| PROBLEM TO WORK ON |
Below are the entries; give again exactly the lines from the one mentioning "[Email This] (466, 1093)" through the one mentioning "Blogger (625, 2552)", inclusive.

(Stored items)
#####
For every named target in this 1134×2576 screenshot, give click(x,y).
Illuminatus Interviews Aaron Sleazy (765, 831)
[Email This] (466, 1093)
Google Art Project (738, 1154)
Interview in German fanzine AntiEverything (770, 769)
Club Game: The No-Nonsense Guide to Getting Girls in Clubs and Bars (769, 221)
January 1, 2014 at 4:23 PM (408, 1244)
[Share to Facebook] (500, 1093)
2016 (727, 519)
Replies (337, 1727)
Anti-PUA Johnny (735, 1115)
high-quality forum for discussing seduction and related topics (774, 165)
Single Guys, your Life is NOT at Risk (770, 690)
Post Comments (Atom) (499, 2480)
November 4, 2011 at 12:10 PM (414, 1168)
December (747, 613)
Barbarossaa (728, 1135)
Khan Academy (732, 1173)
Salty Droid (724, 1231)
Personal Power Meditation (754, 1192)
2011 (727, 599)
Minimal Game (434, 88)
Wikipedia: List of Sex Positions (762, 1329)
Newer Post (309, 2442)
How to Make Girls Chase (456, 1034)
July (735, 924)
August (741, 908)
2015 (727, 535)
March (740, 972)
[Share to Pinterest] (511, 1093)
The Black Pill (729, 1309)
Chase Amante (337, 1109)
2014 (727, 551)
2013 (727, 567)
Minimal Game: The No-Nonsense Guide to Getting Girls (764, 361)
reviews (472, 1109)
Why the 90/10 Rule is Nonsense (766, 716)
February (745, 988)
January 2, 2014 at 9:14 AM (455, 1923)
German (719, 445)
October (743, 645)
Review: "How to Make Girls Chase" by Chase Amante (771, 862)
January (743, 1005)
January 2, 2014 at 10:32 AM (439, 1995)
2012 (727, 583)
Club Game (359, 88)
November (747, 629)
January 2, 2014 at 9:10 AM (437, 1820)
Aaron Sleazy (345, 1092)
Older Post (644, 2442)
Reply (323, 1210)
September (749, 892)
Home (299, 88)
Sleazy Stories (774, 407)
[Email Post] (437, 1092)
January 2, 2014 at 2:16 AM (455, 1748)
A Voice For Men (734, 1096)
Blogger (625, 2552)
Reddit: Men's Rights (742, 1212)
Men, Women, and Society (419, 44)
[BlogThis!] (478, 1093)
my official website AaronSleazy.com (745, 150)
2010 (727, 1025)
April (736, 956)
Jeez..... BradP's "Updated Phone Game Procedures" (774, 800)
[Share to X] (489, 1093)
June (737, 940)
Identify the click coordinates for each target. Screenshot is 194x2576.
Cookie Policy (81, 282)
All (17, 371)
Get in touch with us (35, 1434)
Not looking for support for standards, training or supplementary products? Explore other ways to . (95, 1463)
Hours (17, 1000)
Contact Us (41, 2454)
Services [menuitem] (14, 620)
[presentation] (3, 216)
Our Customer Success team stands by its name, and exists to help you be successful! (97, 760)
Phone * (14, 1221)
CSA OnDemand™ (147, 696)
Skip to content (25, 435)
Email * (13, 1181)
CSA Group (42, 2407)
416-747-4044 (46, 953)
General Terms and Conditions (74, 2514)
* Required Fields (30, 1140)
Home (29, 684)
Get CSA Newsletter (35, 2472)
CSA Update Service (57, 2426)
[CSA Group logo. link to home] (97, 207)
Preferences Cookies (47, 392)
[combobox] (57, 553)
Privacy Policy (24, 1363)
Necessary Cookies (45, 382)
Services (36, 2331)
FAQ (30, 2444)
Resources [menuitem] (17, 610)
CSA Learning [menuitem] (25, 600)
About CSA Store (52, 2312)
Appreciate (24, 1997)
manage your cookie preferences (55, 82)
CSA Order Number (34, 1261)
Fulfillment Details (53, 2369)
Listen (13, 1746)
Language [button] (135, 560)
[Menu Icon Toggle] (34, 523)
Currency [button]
#####
| EXPECTED ANSWER |
[Email This] (466, 1093)
Google Art Project (738, 1154)
Interview in German fanzine AntiEverything (770, 769)
Club Game: The No-Nonsense Guide to Getting Girls in Clubs and Bars (769, 221)
January 1, 2014 at 4:23 PM (408, 1244)
[Share to Facebook] (500, 1093)
2016 (727, 519)
Replies (337, 1727)
Anti-PUA Johnny (735, 1115)
high-quality forum for discussing seduction and related topics (774, 165)
Single Guys, your Life is NOT at Risk (770, 690)
Post Comments (Atom) (499, 2480)
November 4, 2011 at 12:10 PM (414, 1168)
December (747, 613)
Barbarossaa (728, 1135)
Khan Academy (732, 1173)
Salty Droid (724, 1231)
Personal Power Meditation (754, 1192)
2011 (727, 599)
Minimal Game (434, 88)
Wikipedia: List of Sex Positions (762, 1329)
Newer Post (309, 2442)
How to Make Girls Chase (456, 1034)
July (735, 924)
August (741, 908)
2015 (727, 535)
March (740, 972)
[Share to Pinterest] (511, 1093)
The Black Pill (729, 1309)
Chase Amante (337, 1109)
2014 (727, 551)
2013 (727, 567)
Minimal Game: The No-Nonsense Guide to Getting Girls (764, 361)
reviews (472, 1109)
Why the 90/10 Rule is Nonsense (766, 716)
February (745, 988)
January 2, 2014 at 9:14 AM (455, 1923)
German (719, 445)
October (743, 645)
Review: "How to Make Girls Chase" by Chase Amante (771, 862)
January (743, 1005)
January 2, 2014 at 10:32 AM (439, 1995)
2012 (727, 583)
Club Game (359, 88)
November (747, 629)
January 2, 2014 at 9:10 AM (437, 1820)
Aaron Sleazy (345, 1092)
Older Post (644, 2442)
Reply (323, 1210)
September (749, 892)
Home (299, 88)
Sleazy Stories (774, 407)
[Email Post] (437, 1092)
January 2, 2014 at 2:16 AM (455, 1748)
A Voice For Men (734, 1096)
Blogger (625, 2552)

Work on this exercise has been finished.